(Collection entries)
········

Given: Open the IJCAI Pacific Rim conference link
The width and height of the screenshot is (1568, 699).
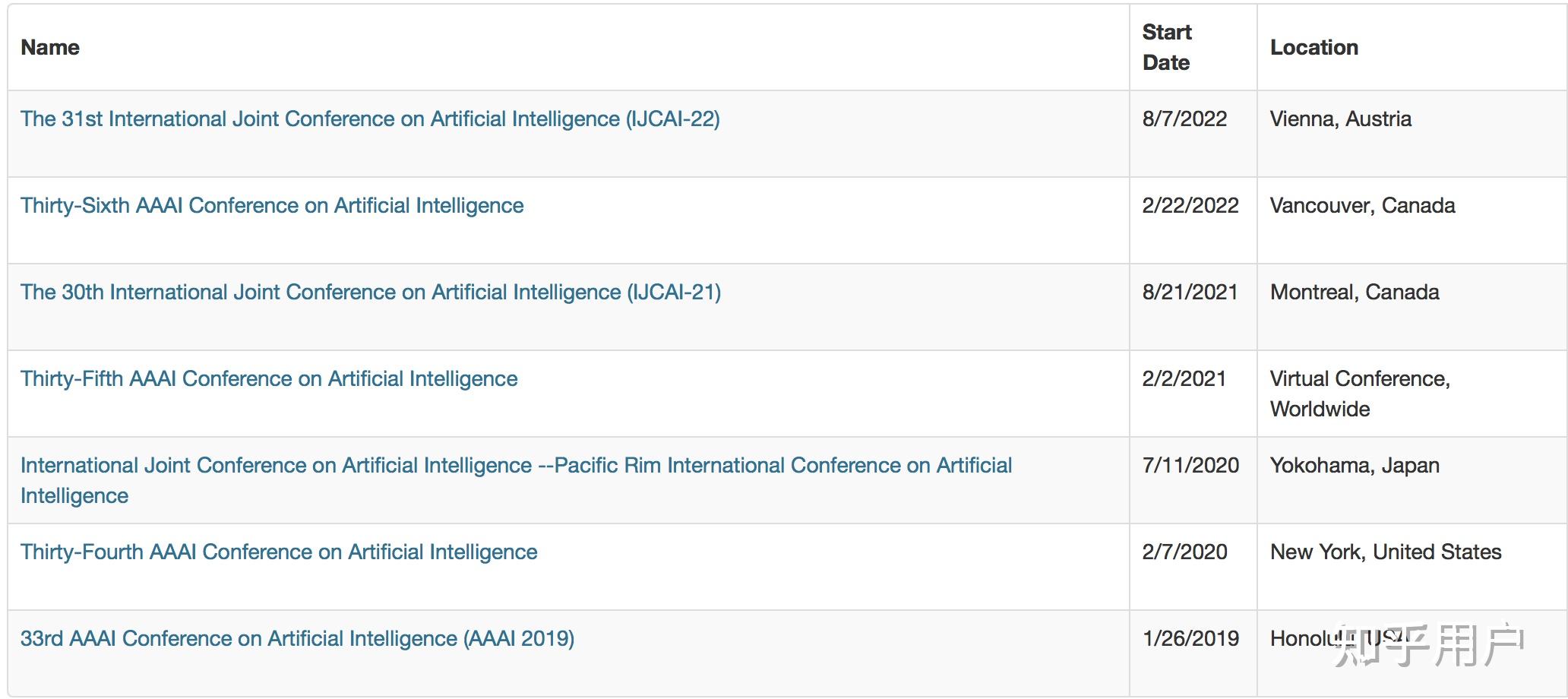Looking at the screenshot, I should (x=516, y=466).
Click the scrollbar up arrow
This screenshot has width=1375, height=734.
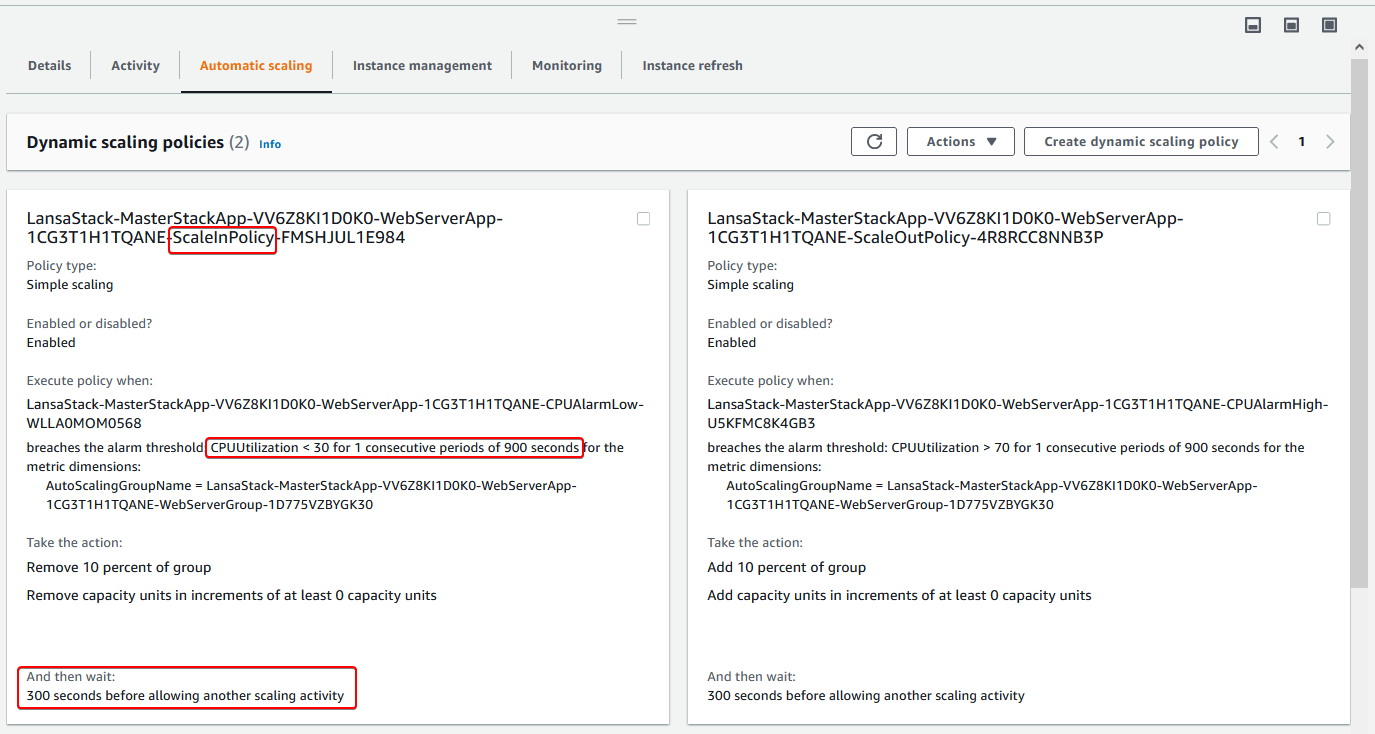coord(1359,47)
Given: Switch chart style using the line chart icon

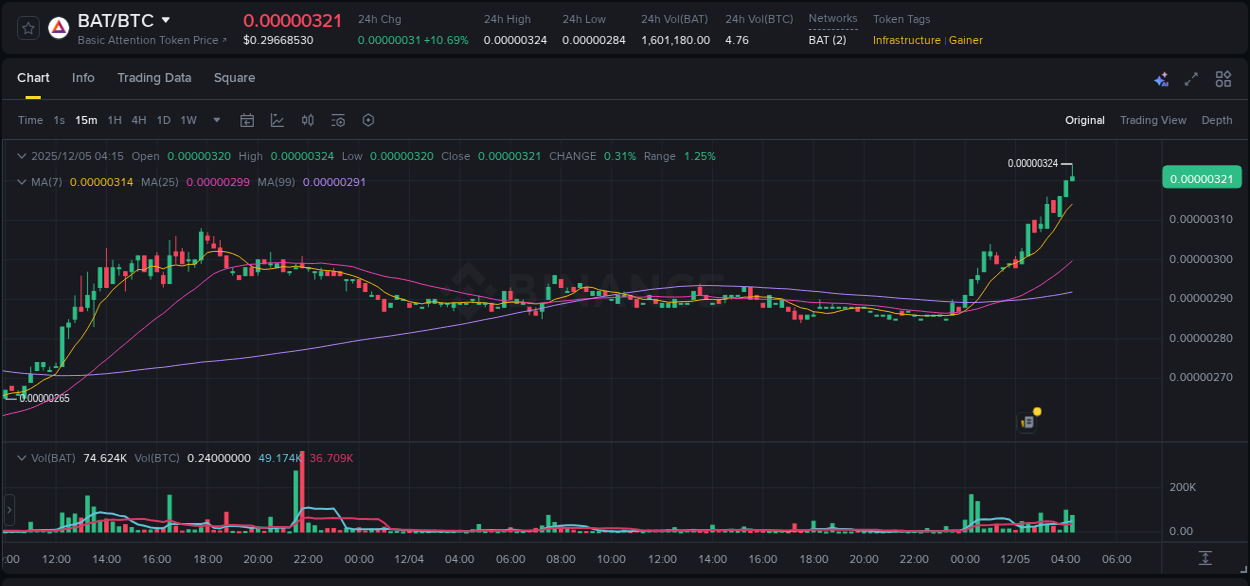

········

Out of the records, collect only those lines that contain the string "Given".

Given: Open the IJCAI Pacific Rim conference link
Given: Switch chart style using the line chart icon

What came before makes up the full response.